A fast machine learning workflow for rapid phenotype prediction from whole shotgun metagenomes
Abstract
Research on the microbiome is an emerging and crucial science that finds many applications in healthcare, food safety, precision agriculture and environmental studies. Huge amounts of DNA from microbial communities are being sequenced and analyzed by scientists interested in extracting meaningful biological information from this big data. Analyzing massive microbiome sequencing datasets, which embed the functions and interactions of thousands of different bacterial, fungal and viral species, is a significant computational challenge. Artificial intelligence has the potential for building predictive models that can provide insights for specific cutting edge applications such as guiding diagnostics and developing personalised treatments, as well as maintaining soil health and fertility. Current machine learning workflows that predict traits of host organisms from their commensal microbiome do not take into account the whole genetic material constituting the microbiome, instead basing the analysis on specific marker genes. In this paper, to the best of our knowledge, we introduce the first machine learning workflow that efficiently performs host phenotype prediction from whole shotgun metagenomes by computing similarity-preserving compact representations of the genetic material.

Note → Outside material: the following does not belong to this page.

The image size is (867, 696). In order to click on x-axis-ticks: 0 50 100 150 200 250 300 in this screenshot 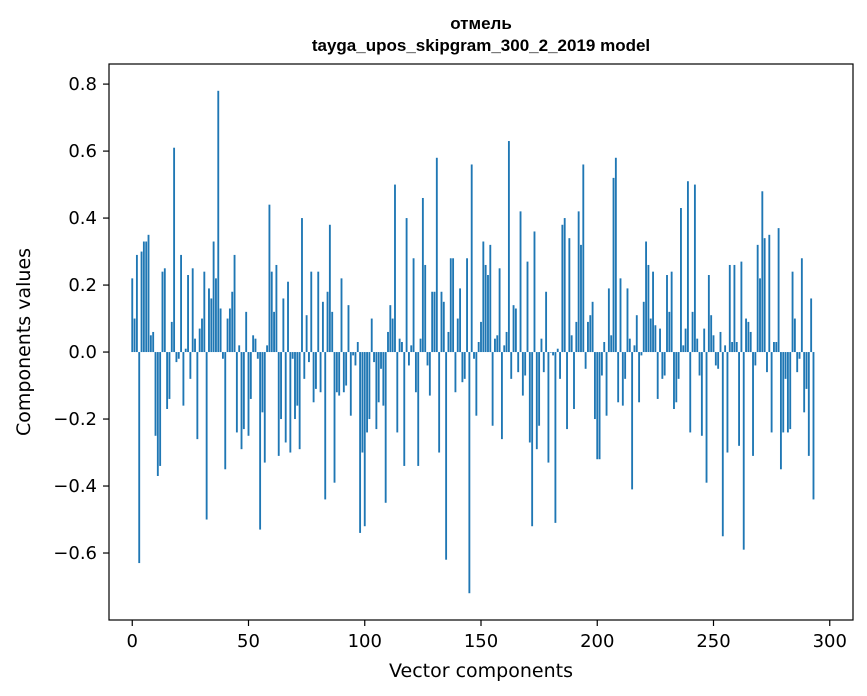, I will do `click(487, 636)`.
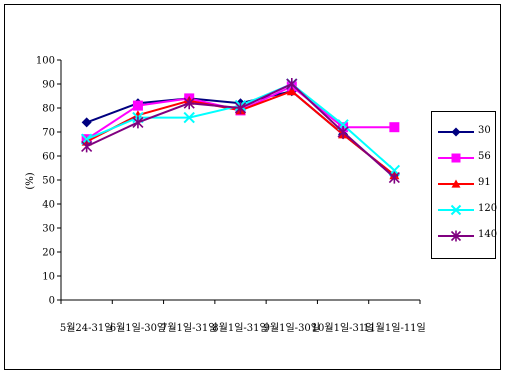 This screenshot has width=507, height=374. I want to click on y-tick-label: 70, so click(48, 134).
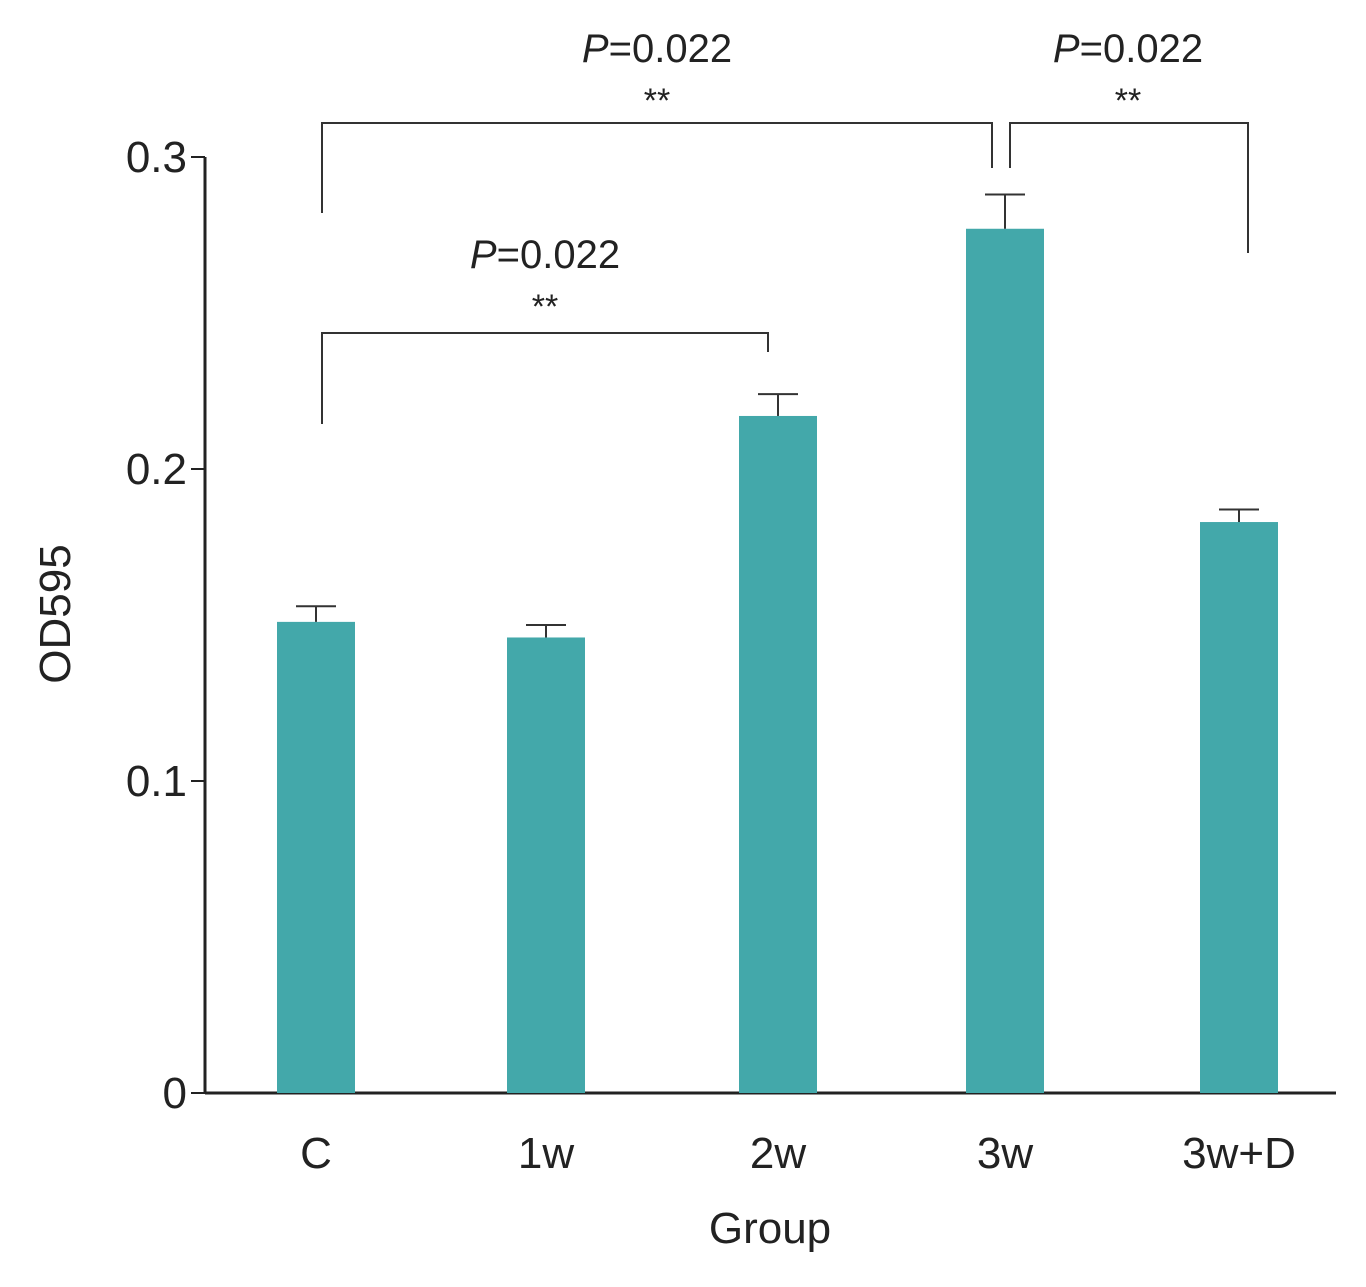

Our workflow enables prediction tasks, such as classification and regression, from Terabytes of raw sequencing data that do not necessitate any pre-prossessing through expensive bioinformatics pipelines. We compare the performance in terms of time, accuracy and uncertainty of predictions for four different classifiers. More precisely, we demonstrate that our ML workflow can efficiently classify real data with high accuracy, using examples from dog and human metagenomic studies, representing a step forward towards real time diagnostics and a potential for cloud applications.